> [The records]:
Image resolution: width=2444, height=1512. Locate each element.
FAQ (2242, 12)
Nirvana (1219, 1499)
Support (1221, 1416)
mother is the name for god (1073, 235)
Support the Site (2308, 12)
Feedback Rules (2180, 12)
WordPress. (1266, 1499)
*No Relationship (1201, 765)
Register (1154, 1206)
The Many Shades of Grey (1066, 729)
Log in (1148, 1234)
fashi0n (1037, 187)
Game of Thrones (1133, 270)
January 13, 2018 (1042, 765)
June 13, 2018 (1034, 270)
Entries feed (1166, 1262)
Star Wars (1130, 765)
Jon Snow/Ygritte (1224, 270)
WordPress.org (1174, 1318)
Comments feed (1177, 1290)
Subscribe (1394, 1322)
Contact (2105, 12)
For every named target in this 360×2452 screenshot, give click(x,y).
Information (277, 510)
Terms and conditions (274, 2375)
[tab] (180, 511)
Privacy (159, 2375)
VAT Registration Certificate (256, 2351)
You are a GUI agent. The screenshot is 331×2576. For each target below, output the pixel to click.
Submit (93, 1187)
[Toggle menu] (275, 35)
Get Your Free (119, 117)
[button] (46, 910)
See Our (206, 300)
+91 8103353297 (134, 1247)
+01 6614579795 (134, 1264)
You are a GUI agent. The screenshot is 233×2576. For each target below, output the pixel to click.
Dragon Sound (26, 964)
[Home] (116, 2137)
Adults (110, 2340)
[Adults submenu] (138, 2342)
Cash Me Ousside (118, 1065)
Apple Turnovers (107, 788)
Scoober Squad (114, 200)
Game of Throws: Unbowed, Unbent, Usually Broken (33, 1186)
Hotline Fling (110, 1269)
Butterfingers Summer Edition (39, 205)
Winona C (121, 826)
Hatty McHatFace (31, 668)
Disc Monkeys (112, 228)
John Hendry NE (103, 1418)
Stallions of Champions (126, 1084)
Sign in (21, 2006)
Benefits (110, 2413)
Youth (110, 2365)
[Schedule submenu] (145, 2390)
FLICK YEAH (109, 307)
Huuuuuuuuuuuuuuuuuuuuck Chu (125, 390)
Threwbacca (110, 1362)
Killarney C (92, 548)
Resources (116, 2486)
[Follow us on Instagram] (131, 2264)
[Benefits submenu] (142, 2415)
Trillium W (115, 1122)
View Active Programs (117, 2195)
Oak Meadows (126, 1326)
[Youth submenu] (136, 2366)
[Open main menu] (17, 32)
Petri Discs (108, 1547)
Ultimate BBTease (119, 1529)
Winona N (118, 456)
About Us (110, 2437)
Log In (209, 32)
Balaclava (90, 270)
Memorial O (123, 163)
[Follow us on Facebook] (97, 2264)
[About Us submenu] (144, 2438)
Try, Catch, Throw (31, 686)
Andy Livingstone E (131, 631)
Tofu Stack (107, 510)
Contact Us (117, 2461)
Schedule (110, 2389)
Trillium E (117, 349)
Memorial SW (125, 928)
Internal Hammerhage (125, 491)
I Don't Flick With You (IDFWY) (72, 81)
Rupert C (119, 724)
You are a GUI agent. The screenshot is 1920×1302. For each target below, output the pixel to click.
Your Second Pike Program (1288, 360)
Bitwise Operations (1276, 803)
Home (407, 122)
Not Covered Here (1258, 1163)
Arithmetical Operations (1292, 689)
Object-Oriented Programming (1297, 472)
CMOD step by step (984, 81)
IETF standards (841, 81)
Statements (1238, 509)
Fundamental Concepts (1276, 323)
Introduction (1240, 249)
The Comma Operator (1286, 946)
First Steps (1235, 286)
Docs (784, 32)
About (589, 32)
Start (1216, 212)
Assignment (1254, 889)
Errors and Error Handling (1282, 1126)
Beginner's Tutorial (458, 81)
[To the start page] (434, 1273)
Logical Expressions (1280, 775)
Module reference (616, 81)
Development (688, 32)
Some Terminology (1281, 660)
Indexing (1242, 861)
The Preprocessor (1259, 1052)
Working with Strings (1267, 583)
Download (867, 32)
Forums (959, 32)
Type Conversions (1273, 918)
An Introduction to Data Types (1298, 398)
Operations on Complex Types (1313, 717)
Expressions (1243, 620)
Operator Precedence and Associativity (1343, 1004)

> [Exercise goal]: Restate the data word for word. Begin at its first line, end at the line that contains "Killarney C (92, 548)", and include both.

> [Worked solution]:
Image resolution: width=2444, height=1512. Locate each element.
FAQ (2242, 12)
Nirvana (1219, 1499)
Support (1221, 1416)
mother is the name for god (1073, 235)
Support the Site (2308, 12)
Feedback Rules (2180, 12)
WordPress. (1266, 1499)
*No Relationship (1201, 765)
Register (1154, 1206)
The Many Shades of Grey (1066, 729)
Log in (1148, 1234)
fashi0n (1037, 187)
Game of Thrones (1133, 270)
January 13, 2018 (1042, 765)
June 13, 2018 (1034, 270)
Entries feed (1166, 1262)
Star Wars (1130, 765)
Jon Snow/Ygritte (1224, 270)
WordPress.org (1174, 1318)
Comments feed (1177, 1290)
Subscribe (1394, 1322)
Contact (2105, 12)
For every named target in this 360×2452 screenshot, give click(x,y).
Information (277, 510)
Terms and conditions (274, 2375)
[tab] (180, 511)
Privacy (159, 2375)
VAT Registration Certificate (256, 2351)
You are a GUI agent. The screenshot is 331×2576. For each target below, output the pixel to click.
Submit (93, 1187)
[Toggle menu] (275, 35)
Get Your Free (119, 117)
[button] (46, 910)
See Our (206, 300)
+91 8103353297 (134, 1247)
+01 6614579795 (134, 1264)
You are a GUI agent. The screenshot is 233×2576. For each target below, output the pixel to click.
Dragon Sound (26, 964)
[Home] (116, 2137)
Adults (110, 2340)
[Adults submenu] (138, 2342)
Cash Me Ousside (118, 1065)
Apple Turnovers (107, 788)
Scoober Squad (114, 200)
Game of Throws: Unbowed, Unbent, Usually Broken (33, 1186)
Hotline Fling (110, 1269)
Butterfingers Summer Edition (39, 205)
Winona C (121, 826)
Hatty McHatFace (31, 668)
Disc Monkeys (112, 228)
John Hendry NE (103, 1418)
Stallions of Champions (126, 1084)
Sign in (21, 2006)
Benefits (110, 2413)
Youth (110, 2365)
[Schedule submenu] (145, 2390)
FLICK YEAH (109, 307)
Huuuuuuuuuuuuuuuuuuuuck Chu (125, 390)
Threwbacca (110, 1362)
Killarney C (92, 548)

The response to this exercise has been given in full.